Le troisième CHU de France a tenu bon dans la tempête du Covid. Selon un rapport de la chambre régionale des comptes (CRC) consacré à l'Assistance publique - Hôpitaux de Marseille (AP-HM) paru début janvier, l'établissement a joué un « rôle pivot » dans l’organisation du système de santé au niveau régional pendant la pandémie. Mais le contrôle - une procédure classique - qui s'est déroulé entre février 2019 et juillet 2022 a également mis en évidence la persistance des déficits et d'un niveau d'absentéisme toujours préoccupant.
Comme tous les hôpitaux, l'AP-HM (dont les recettes s'élevaient à 1,55 milliard d'euros en 2020) a bénéficié jusqu'à la fin de l'année dernière du dispositif de garantie de financement. « Les effets conjoncturels sur son activité ont été largement compensés par les dispositifs financiers mis en œuvre par l’État », rappelle le rapport. Toutefois, l’AP-HM est « fortement concurrencée sur sa zone d’attractivité par un secteur privé pléthorique qui capte la progression régionale de l’attractivité en médecine, chirurgie et obstétrique », ajoute-t-il.

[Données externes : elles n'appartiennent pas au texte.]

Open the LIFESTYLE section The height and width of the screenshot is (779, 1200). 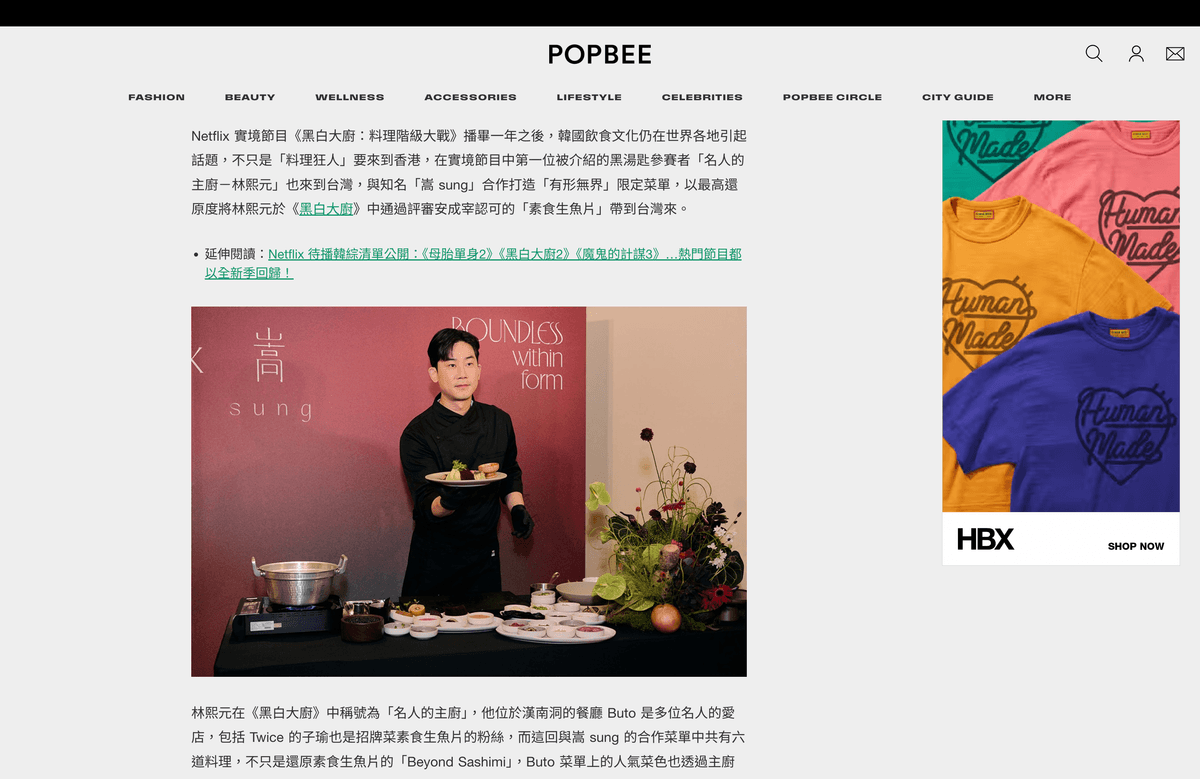(589, 97)
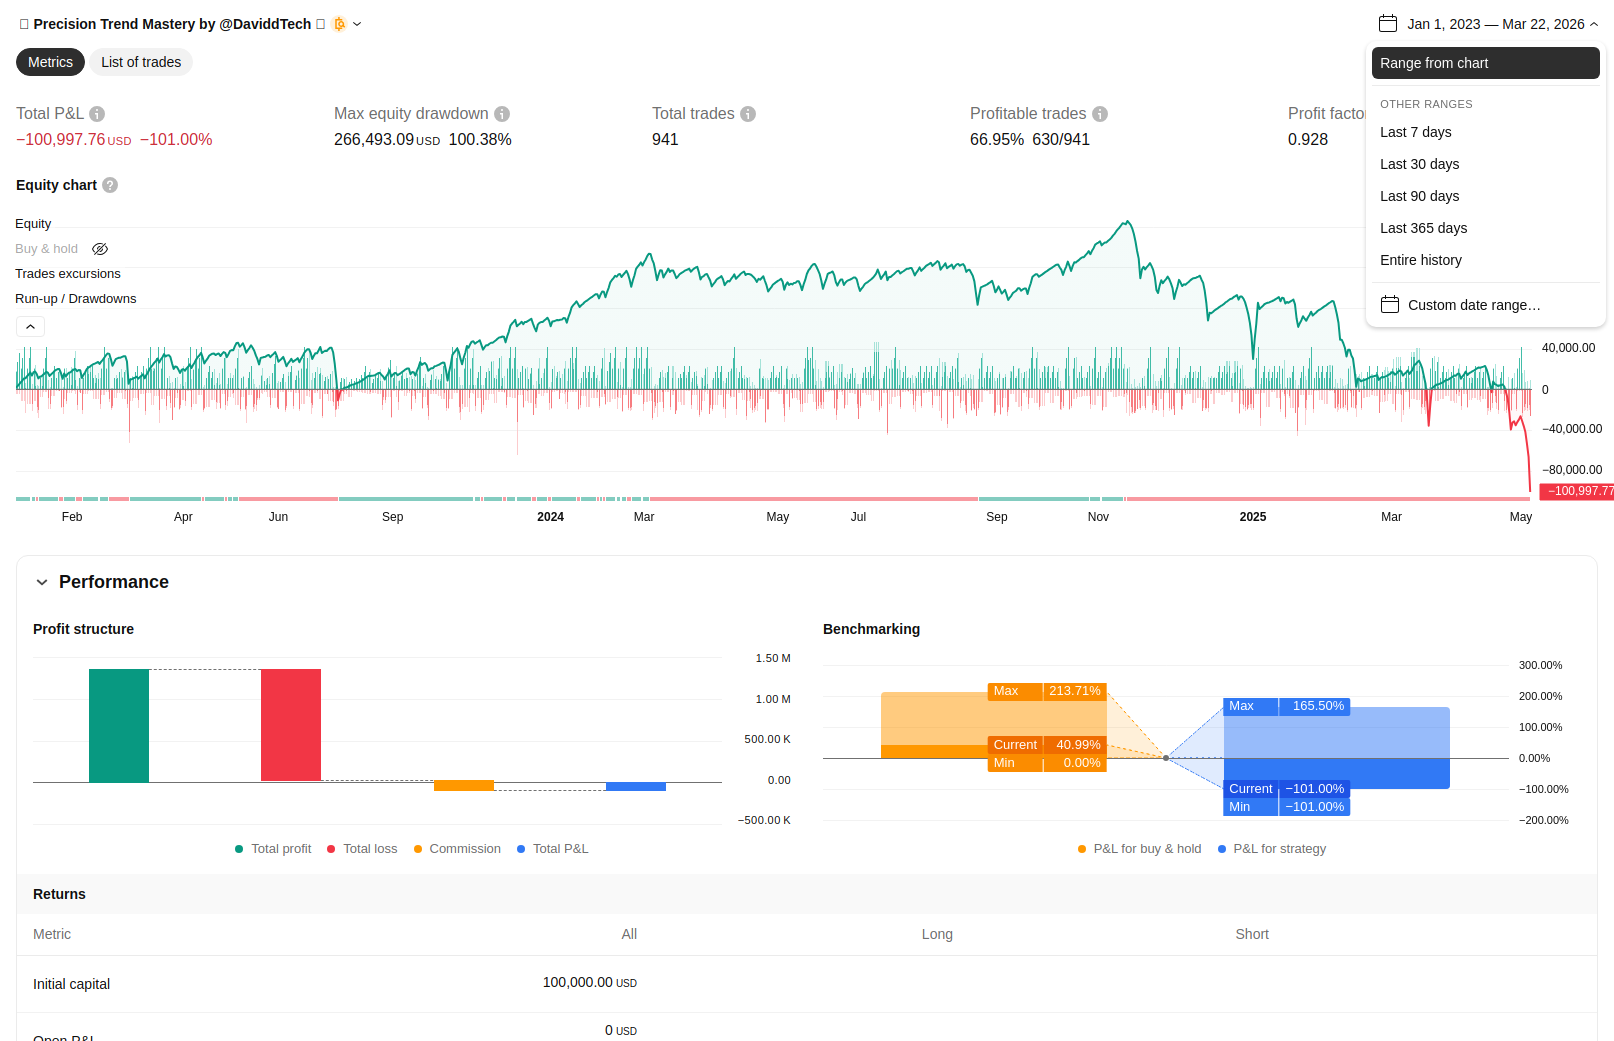Click the info icon beside Total P&L

coord(97,114)
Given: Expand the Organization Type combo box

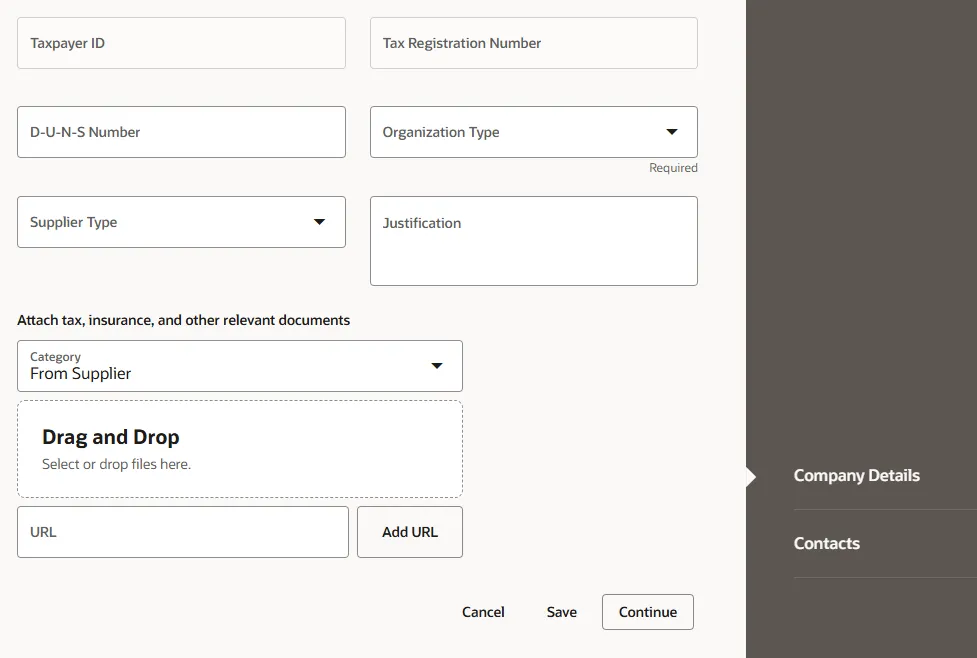Looking at the screenshot, I should (520, 132).
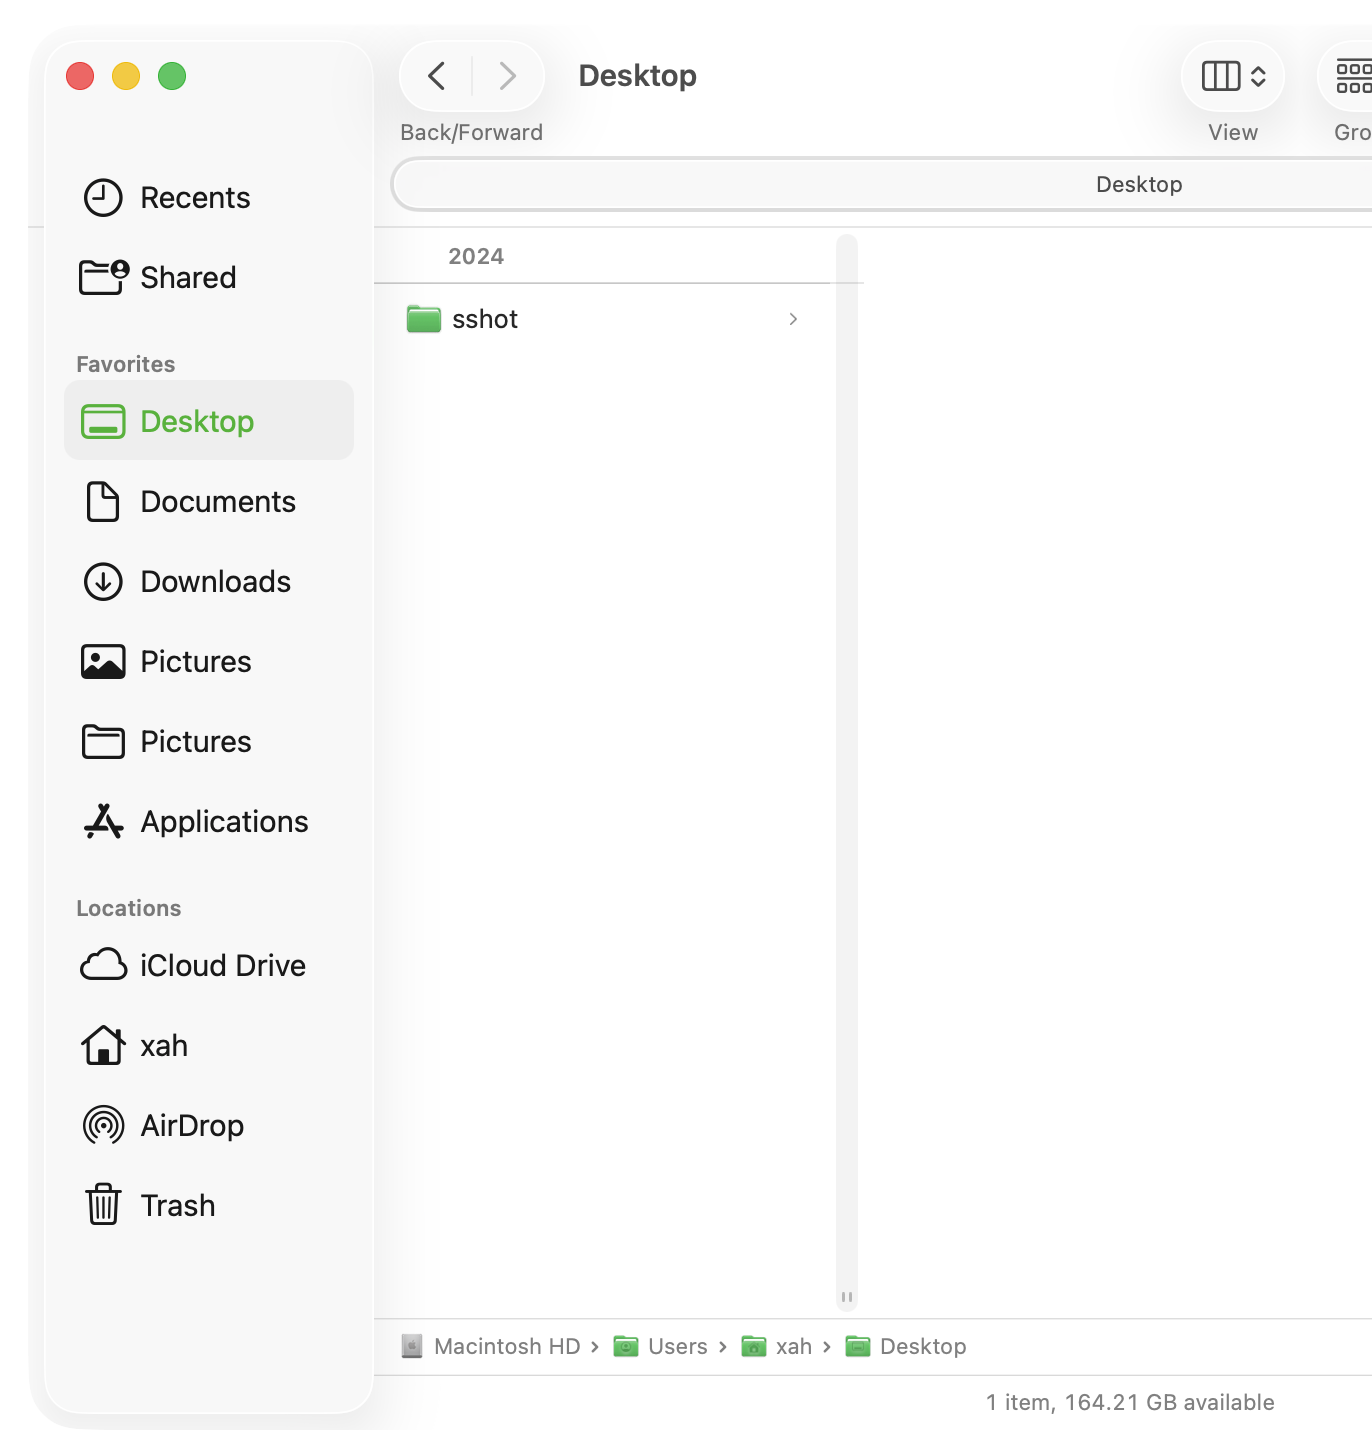Image resolution: width=1372 pixels, height=1436 pixels.
Task: Click the Recents clock icon in sidebar
Action: [x=103, y=198]
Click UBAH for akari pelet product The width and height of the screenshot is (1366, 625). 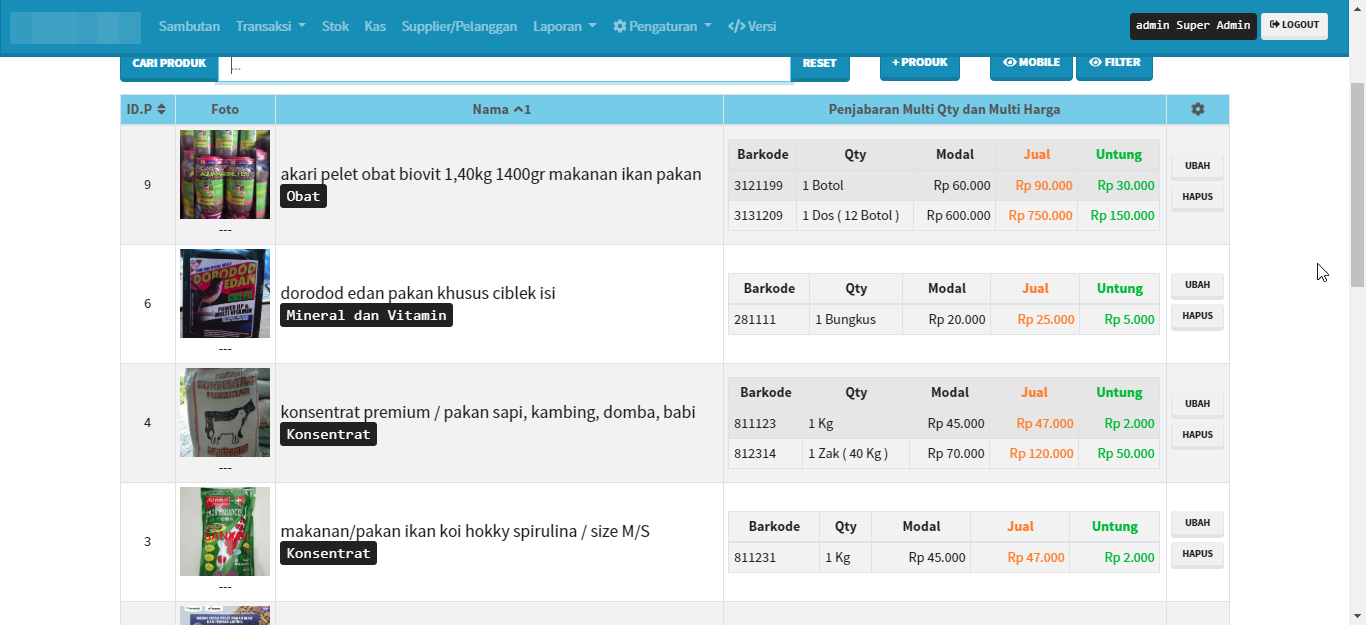pyautogui.click(x=1197, y=166)
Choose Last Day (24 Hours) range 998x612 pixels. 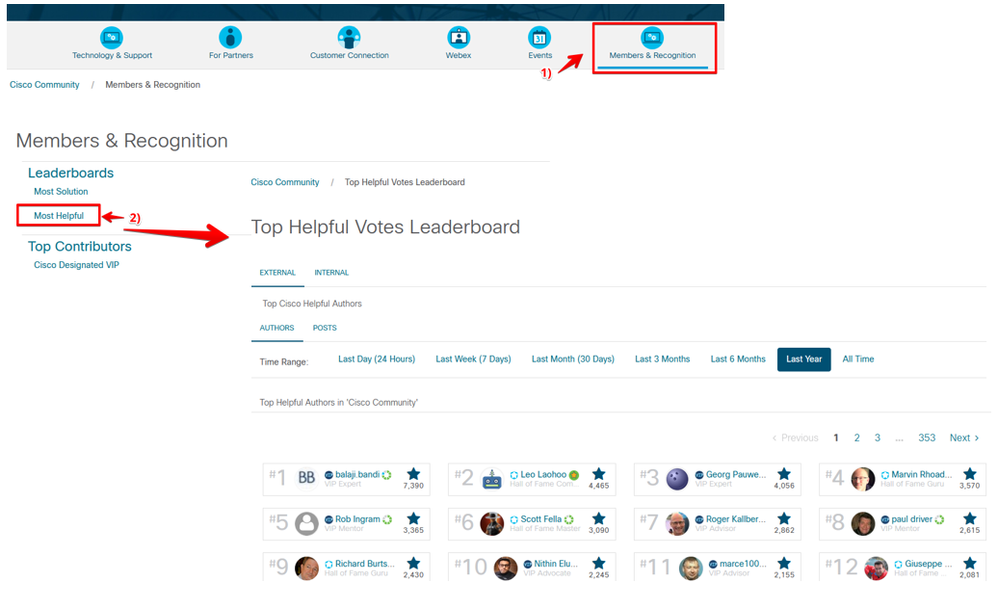pyautogui.click(x=376, y=359)
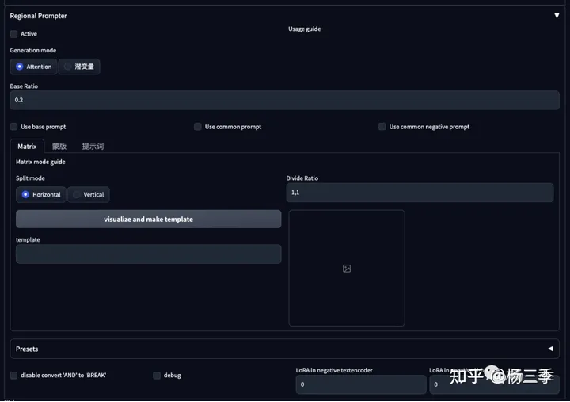This screenshot has height=402, width=570.
Task: Click the image placeholder icon in preview
Action: [x=347, y=269]
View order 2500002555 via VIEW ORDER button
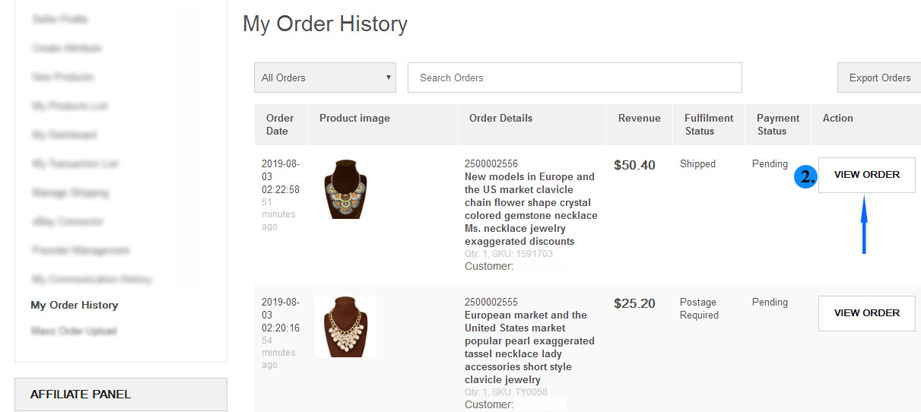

Une dette historique colossale
D’après la CRC, « l’établissement est fortement handicapé par le poids d’une dette ancienne, frôlant le milliard d’euros », dont le remboursement se fait « au détriment des investissements et du fonctionnement courant ». Fin 2020, celle-ci était de 938 millions d’euros, en baisse de 56 millions d’euros par rapport à fin 2016. Le déficit cumulé de l’établissement atteignait, lui, 550 millions d’euros.
« L’insuffisance de capitaux propres obère fortement la capacité (de l’AP-HM) à mener un projet patrimonial de l’envergure de celui projeté », note la CRC. En octobre 2021, le projet de modernisation des différents sites de l’AP-HM était évalué à 457 millions, un montant en hausse de 36 % par rapport au chiffre avancé en janvier 2020.
« Il ne s'agit pas d’une dérive mais du chiffrage réaliste d’un projet immobilier actualisé, tirant les enseignements de la crise sanitaire du covid et intégrant les contraintes environnementales, urbanistiques et liées au phasage des travaux », a répondu l'AP-HM dans un communiqué. Selon l’établissement, le projet est revalorisé à 480 millions d’euros et son financement « est à ce jour couvert par les aides à hauteur de 77 %, le reste étant financé par l’emprunt ».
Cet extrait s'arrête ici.